Not unlike GradefulMom, I moved to Paris as a 22 year-old financial analyst and also found the language and cultural barriers very challenging.  Here are some additional thoughts for you:  

1) Make sure your daughter understands that the situation she is in is very very difficult, and it would be an incredible challenge for anyone.  In other words, she should try not feel any personal weakness or lack of confidence from the struggle. Big challenge means tremendous learning and growth.  Along those lines, I heard David Halberg's autobiography discusses how hard his year training in Paris was - maybe that's worth checking out?  

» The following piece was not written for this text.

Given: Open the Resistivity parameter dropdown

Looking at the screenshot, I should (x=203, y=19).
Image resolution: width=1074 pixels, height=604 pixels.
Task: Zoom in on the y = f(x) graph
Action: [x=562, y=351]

2) Consider having her focus on getting through just one academic year (v. the rest of school, life, etc.) and treating the experience as a year abroad, once in a lifetime experience.  I'd have her make a bucket list of everything she would like to see and do in Paris and France during this year.  This will give her much to look forward to and will keep her busy when there is downtime, and it will also help her feel more connected with her new home. Is she on Instagram?  That would be a fun way for her to chronicle all her sightseeing and new experiences for friends and family back home, as well as new friends she meets in Paris. 

3) Are there any parent connections you can make with expats in Paris?  When I moved to Europe, I joined my college alumni association and a few other groups aimed at American expats, and that was a great way to meet people and get advice on how to assimilate.  Maybe you could join such a group on her behalf in order to see if there are expat families with kids your daughter's age she could connect with.  Expat communities are really wonderful, and expat kids are always looking to make more friends and have connections to home.

Best of luck to your daughter and to you.  I'm sure it will end up being an amazing time in the end!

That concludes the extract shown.